Нас же интересует размещенный на сайте рассказ канадского «свидетеля Иеговы» Марка Тьернелла (Mark Tjernell) под названием «Неужели это..?». Жанр рассказа характеризовался на сайте как «теократическая фантастика». Больше всего он был похож на задание, даваемое ученикам младших классов начальной школы, — написать рассказ по картинке. «Картинками» в данном случае послужили многочисленные иллюстрации к иеговистским изданиям, изображающие разные этапы конца света и последующей райской жизни на земле.

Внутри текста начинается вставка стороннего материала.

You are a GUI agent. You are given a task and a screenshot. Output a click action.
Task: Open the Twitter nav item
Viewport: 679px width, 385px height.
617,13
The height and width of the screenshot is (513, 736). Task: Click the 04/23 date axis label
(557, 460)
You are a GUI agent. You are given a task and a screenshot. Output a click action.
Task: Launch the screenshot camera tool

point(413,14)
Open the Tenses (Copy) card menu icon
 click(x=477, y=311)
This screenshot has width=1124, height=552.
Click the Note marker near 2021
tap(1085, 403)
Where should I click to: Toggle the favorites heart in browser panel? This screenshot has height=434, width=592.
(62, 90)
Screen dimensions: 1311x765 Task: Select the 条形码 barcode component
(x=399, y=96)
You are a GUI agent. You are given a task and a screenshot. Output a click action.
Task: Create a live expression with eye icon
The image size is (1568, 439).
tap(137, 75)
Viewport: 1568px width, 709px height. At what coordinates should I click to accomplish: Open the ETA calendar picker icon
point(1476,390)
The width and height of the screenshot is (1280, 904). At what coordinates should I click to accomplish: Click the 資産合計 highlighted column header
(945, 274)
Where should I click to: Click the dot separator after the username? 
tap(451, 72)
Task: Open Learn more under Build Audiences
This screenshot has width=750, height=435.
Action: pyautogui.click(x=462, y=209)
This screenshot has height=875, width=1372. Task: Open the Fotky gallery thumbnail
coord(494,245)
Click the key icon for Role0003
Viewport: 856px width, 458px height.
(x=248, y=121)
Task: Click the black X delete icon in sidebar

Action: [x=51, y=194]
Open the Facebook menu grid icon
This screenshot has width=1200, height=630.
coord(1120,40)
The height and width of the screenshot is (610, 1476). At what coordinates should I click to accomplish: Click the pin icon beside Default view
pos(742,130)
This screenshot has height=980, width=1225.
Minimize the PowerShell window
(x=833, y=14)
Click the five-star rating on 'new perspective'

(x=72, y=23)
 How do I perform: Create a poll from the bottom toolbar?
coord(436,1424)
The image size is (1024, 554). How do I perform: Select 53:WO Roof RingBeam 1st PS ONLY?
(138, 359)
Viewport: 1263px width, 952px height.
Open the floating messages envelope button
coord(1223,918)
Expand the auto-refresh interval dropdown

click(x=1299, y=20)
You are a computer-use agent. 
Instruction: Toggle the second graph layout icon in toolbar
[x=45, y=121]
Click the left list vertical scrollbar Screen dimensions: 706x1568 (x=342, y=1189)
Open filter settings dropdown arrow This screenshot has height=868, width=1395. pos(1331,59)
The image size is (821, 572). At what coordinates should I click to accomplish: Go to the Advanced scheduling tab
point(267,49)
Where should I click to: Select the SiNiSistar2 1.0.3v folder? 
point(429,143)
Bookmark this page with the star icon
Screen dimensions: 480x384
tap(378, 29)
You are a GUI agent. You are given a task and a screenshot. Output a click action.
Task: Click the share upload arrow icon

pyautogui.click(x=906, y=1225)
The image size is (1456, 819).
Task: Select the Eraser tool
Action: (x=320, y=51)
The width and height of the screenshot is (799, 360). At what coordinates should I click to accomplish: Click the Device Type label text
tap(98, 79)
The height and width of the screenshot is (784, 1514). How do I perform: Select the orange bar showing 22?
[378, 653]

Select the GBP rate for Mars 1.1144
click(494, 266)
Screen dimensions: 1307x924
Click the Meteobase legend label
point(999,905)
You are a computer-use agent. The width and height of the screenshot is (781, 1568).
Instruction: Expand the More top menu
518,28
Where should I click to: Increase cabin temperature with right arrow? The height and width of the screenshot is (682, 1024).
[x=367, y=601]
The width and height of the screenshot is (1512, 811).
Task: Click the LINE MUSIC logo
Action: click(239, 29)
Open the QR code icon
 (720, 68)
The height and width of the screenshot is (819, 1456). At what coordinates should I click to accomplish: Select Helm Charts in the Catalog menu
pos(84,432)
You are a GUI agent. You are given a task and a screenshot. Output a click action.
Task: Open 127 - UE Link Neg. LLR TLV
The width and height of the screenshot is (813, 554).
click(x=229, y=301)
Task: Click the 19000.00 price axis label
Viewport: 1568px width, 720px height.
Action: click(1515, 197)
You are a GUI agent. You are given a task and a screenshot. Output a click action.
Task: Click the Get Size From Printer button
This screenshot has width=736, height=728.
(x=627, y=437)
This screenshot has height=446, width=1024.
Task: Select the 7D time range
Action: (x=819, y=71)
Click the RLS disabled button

Опустим описание конца света и уничтожения всего человечества. Отметим лишь, что все происходит при помощи природных катаклизмов и естественных катастроф, в которых люди погибают миллионами, а «свидетели Иеговы» наслаждаются видом гибели человечества, чудесным образом оставаясь невредимыми. Ни Иегова, ни Христос во всем этом «конце света» не проявляются. Они остаются невидимыми, а все происходит как бы само собой. Но вот, наконец, все кончилось и «свидетели Иеговы» остались одни на всей земле, избавленной, наконец — то от вредных, злобных, растленных и непослушных «безбожников». Вот тут — то в первый и в последний раз на сцене появляется Иегова в «виде» голоса Гудвина великого и ужасного, с левитанскими раскатами объявляющего, что теперь он невиданным образом осчастливит своих верных свидетелей: «Вы — мои верные свидетели, и я — Иегова. Я изолью на вас благословения сверх того, о чем вы Можете мечтать»[153]. Счастливчики без промедления предались безудержному счастью. В чем же оно проявилось?
Естественно, в мародерстве, сопровождаемым пароксизмами злобной радости.
Около полудня мы почувствовали, что проголодались. Старейшины выделили группы для поиска пищи. Сестры думали, что будет забавно пойти по магазинам, но отправились в основном братья. Через некоторое время они начали возвращаться. Двое возвратились с огромными прицепами для жилья, а один — с большим трейлером для путешествий и генератором. Одна группа принесла посуду и столовые приборы. Большей частью это были сервизы, было также и настоящее серебро. Другая группа принесла столы, а остальные — продукты и напитки. У нас было обилие всякой еды. Один брат, Патрик, приехал на парковочную стоянку в полицейской машине с включенными огнями и сиреной. Он набил ее ящиками с вином и кофе. А в багажнике находилась кофеварка эспрессо.
<…>
Мы пошли к расположенным вблизи домам, чтобы принести то, что можно было бы использовать в качестве дров. Было странно входить в эти опустевшие дома. Мы не стучались. Мы просто открывали двери и говорили: «Вы говорите «Меня это не интересует?» У вас своя религия? Очень плохо, очень плохо… Ты, великий город, в один день свершится суд твой». Мы даже принесли к огню несколько табличек. На одной было написано: «Торговцам и агентам вход воспрещен», а на другой: «Осторожно! Злая собака». Мы долго смеялись, бросая их в огонь[154].
Но вот жизнь уже устоялась, мародерство завершено, все что можно натаскать уже натаскано, и «свидетели Иеговы» вселились в опустевшие дома. Как проходит их жизнь?
Глава семьи просыпается утром, наслаждается прекрасной погодой, пьет в постели кофе, принесенный ему женой. Затем:
«Где пульт? — спросил я. — Включи телевизор. Время утреннего поклонения. Не знаешь, «Духовная мысль» на сегодняшний день из Новых Писаний или из первоисточника?» «Из первоисточника, — ответила она. — Из 18 главы Иезекииля. И кто, ты думаешь, будет комментировать?» Я почесал лоб. «Не знаю. Слишком ранний час, чтобы быть в состоянии строить догадки. Скажи мне сама». «Иезекииль, — ответила она. — Иезекииль комментирует то, что написал сам. Это должно быть здорово». Это, действительно, было здорово!
«Знаешь, — сказал я, когда она уже вставала, — Боб и Тэнни были на конгрессе, на котором был воскрешен Иезекииль. Боб сказал, что он очень крепкого телосложения». «Да ну? Я рада, что на нашем конгрессе был воскрешен Илия (sic! — А. Д.). Прямо — таки шаровая молния! Для нашего первого опыта участия в воскресении кто мог бы быть лучше? До конца моей жизни… (Я все еще так говорю) …Во всяком случае, я никогда не забуду этот конгресс. У меня до сих пор слезы на глазах…» Она вышла в кухню, ее голос постепенно затих[155].